A new medical robot specially created for blood sampling that performed better than human health professionals in clinical trials.
Blood draw, also known as venipuncture, is a very common medical procedure that patients have to go through, as blood tests often are needed as part of a medical examination. Medical professionals have investigated the use of ultrasound imaging and robotic devices to improve blood collection techniques.
An automated blood sampling robot developed by Rutgers University researchers also performed or, in some cases, performed better than human medical professionals.
Writing in Technology Magazine, researchers at Rutgers University, Robert Wood Johnson Foundation University Hospital, and the Icon School of Medicine in Mount Sinai say that robots can make blood safer and healthier for both patients. This technology can help make blood collection much quicker and easier, especially for those with difficult access to the veins.
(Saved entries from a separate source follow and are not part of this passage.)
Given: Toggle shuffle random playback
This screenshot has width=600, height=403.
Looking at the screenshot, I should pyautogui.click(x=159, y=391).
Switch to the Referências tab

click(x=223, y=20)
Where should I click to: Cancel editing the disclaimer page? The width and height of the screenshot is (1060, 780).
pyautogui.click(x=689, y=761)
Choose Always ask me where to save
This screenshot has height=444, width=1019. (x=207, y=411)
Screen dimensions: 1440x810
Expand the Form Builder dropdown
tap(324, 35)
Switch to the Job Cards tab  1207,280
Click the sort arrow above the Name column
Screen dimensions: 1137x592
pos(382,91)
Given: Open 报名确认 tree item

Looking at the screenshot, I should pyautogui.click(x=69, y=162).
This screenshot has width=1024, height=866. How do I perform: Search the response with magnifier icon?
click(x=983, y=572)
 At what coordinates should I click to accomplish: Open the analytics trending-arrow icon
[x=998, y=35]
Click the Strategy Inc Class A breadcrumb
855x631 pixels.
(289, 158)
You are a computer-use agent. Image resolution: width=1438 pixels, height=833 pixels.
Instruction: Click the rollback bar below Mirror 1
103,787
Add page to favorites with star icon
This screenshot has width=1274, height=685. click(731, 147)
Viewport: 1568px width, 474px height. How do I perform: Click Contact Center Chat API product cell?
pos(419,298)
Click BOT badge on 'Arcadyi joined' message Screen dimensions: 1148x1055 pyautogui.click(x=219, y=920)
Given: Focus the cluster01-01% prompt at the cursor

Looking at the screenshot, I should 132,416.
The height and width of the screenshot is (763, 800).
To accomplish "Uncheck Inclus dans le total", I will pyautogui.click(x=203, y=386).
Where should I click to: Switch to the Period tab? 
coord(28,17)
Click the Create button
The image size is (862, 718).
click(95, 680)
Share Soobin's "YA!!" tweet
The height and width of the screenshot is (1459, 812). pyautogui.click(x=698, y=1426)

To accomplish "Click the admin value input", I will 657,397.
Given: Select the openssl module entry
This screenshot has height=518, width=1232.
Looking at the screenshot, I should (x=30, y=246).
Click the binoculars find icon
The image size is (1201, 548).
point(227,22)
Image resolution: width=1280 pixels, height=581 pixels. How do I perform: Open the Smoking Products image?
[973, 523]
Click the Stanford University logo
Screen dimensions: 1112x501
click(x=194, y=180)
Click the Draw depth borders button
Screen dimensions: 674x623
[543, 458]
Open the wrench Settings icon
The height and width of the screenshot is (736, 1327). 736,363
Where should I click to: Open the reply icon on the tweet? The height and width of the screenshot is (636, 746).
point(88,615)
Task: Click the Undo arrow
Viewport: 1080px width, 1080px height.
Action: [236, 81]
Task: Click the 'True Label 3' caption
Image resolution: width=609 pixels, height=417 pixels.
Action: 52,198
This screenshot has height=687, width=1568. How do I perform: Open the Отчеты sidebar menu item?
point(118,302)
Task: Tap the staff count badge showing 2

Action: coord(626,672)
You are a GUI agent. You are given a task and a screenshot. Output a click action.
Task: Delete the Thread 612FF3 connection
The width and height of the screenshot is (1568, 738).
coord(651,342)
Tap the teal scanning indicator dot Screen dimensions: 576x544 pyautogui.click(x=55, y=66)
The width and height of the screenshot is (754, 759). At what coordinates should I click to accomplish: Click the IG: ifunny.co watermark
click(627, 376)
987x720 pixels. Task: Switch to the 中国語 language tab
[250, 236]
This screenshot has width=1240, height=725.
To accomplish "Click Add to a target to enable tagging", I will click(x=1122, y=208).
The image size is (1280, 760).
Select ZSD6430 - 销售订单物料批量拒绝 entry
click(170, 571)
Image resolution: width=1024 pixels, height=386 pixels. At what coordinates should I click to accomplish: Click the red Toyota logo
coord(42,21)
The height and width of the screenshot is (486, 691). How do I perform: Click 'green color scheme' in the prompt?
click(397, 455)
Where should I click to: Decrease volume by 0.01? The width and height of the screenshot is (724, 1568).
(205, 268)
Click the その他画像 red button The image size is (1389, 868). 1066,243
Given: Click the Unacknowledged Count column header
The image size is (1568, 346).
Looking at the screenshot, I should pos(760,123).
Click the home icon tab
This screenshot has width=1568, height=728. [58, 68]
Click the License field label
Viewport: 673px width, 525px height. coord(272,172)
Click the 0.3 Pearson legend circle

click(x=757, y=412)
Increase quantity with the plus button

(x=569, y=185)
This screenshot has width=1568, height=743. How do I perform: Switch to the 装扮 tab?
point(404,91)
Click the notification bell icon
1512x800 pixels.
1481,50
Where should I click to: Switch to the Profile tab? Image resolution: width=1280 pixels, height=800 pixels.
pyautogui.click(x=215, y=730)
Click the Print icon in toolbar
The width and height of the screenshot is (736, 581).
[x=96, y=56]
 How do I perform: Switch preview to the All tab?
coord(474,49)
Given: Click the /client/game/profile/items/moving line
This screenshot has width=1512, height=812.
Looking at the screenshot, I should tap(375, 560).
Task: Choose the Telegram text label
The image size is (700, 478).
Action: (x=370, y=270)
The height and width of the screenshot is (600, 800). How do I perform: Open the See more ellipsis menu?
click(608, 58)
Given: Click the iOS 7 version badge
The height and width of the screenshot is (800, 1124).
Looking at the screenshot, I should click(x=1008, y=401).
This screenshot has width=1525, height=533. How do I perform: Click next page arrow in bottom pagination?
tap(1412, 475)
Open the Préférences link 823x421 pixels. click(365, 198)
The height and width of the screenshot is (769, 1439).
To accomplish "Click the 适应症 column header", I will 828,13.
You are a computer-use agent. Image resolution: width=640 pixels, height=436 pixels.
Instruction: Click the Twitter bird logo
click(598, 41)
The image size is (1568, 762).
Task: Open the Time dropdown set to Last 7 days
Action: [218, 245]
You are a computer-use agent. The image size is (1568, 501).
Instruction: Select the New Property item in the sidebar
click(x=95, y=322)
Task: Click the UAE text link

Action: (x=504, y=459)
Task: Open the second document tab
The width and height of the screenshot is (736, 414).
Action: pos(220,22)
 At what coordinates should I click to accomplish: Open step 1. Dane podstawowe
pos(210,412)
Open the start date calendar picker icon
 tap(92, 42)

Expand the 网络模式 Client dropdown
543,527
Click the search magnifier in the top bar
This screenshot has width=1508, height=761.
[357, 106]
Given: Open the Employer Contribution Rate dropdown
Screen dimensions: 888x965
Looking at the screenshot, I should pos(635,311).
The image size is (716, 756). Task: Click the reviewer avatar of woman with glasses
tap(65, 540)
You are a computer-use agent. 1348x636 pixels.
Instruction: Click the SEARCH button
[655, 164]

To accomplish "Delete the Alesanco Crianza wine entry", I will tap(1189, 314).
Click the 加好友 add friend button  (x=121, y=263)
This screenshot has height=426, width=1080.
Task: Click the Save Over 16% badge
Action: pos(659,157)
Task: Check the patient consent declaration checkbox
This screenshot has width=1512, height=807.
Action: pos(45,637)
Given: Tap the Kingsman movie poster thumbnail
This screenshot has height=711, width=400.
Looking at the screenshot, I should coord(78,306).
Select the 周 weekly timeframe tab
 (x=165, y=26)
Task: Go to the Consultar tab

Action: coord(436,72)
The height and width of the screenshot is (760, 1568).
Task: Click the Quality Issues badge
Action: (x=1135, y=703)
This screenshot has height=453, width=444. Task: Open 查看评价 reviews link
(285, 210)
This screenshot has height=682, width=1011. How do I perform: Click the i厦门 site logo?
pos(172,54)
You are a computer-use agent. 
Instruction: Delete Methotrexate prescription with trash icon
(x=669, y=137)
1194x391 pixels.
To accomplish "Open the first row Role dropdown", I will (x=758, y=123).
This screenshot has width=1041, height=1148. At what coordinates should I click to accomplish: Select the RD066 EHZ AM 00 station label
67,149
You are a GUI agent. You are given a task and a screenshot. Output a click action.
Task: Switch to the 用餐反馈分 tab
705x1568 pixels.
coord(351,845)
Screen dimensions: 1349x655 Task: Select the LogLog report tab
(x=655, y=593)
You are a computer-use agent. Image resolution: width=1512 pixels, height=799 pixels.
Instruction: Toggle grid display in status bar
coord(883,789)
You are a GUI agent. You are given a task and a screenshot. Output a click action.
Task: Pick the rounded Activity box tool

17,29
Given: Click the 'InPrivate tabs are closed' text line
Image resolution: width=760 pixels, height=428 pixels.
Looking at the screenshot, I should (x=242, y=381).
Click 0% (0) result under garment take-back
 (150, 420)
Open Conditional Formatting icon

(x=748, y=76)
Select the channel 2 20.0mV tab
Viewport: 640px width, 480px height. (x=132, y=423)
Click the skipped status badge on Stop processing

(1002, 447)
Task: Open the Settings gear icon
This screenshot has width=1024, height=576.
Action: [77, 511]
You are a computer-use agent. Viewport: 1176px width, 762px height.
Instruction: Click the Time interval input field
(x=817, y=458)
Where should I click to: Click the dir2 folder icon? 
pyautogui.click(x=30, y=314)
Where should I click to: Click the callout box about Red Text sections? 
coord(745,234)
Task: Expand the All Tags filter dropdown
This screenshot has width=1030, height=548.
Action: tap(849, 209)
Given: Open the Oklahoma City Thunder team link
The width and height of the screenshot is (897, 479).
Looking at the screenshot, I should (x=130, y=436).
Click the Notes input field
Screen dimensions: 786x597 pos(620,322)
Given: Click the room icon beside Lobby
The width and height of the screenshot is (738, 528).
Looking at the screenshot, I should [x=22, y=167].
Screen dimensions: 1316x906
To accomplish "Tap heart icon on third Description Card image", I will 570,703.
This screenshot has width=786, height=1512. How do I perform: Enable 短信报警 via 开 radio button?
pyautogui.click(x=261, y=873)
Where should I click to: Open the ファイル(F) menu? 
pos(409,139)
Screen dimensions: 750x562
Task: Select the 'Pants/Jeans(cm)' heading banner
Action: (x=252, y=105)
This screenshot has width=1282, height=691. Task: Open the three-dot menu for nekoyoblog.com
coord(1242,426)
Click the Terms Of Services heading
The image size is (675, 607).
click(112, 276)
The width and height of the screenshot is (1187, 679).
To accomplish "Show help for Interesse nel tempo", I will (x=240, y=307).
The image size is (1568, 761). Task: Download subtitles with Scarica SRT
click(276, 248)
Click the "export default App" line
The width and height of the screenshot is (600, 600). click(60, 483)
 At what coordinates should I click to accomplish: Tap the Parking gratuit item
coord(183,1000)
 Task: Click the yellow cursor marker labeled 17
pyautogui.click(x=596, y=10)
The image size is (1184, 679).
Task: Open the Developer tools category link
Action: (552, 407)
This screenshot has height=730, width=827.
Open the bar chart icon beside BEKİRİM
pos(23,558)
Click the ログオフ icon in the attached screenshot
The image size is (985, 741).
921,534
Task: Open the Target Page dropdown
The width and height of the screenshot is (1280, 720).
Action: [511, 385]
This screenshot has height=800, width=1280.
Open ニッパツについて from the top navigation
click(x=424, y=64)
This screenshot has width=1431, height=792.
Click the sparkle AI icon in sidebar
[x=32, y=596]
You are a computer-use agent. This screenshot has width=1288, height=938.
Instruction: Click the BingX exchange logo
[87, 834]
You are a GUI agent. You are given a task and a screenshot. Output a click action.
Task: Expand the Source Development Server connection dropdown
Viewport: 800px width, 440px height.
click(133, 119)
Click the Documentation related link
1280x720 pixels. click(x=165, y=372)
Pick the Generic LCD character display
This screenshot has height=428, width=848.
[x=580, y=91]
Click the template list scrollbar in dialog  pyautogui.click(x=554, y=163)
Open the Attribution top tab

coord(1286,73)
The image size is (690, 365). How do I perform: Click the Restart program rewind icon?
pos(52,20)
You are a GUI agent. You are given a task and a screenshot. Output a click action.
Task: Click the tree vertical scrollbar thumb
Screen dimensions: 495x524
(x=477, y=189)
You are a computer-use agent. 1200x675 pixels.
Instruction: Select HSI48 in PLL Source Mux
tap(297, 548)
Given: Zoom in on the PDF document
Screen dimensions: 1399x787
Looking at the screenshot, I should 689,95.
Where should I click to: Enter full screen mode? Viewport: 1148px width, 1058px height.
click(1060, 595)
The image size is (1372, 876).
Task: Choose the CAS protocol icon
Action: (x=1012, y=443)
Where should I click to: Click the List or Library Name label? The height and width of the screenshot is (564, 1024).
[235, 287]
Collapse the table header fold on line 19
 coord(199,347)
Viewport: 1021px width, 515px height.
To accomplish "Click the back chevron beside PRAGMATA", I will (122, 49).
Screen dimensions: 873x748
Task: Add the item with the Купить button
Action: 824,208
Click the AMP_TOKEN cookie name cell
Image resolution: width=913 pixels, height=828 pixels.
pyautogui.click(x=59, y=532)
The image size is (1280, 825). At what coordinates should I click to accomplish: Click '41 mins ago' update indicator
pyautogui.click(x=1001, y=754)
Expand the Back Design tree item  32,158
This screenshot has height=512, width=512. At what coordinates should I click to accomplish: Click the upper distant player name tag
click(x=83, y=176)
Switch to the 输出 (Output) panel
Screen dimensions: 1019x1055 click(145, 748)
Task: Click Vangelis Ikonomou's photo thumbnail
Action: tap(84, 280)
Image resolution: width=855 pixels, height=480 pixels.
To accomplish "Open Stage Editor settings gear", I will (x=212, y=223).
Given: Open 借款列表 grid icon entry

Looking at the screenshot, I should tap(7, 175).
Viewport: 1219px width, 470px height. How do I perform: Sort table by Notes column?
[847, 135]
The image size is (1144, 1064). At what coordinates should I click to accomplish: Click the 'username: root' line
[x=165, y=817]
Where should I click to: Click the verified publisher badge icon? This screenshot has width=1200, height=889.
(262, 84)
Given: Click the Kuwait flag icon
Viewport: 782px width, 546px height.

These include veins that are not easily seen and cannot be felt, and those that are easily lost or easily opened.
The first human clinical experience of a blood draw robot suggests that it may allow nurses and doctors to spend more time treating patients rather than needles. The ultrasound finds a guided robot rig, pierces it with a needle, and then draws blood. The robot also includes a centrifuge-based blood analyzer.
The results of this case study, published in the journal Technology, showed that the robotic device had an overall success rate of 87% for 31 participants. For 25 people whose veins were easily accessible, the success rate was 97%. “
The device was unable to collect blood from three participants with difficult veins. Researchers say the failures were likely due to the veins being removed when the needle tried to pierce them. None of the articles with minor or difficult veins suffered collisions, punctures, or other unintentional wounds on the back walls of the blood vessels.
Previous studies have shown that health care professionals have a success rate of 73% in patients without visible veins, 60% not in patients with obvious veins, and 40% with impressive in patients. The university said.
“Our type of device helps clinicians get blood samples quickly, safely, and reliably, which can help patients avoid unnecessary complications and pain with multiple attempts to insert the needle, “Josh Lefheimer, lead author and PhD student here. Rutgers New Brunswick School of Engineering said in a university statement.
In the future, the university said, the device could also be used for other common medical procedures such as intravenous catheterization and dialysis.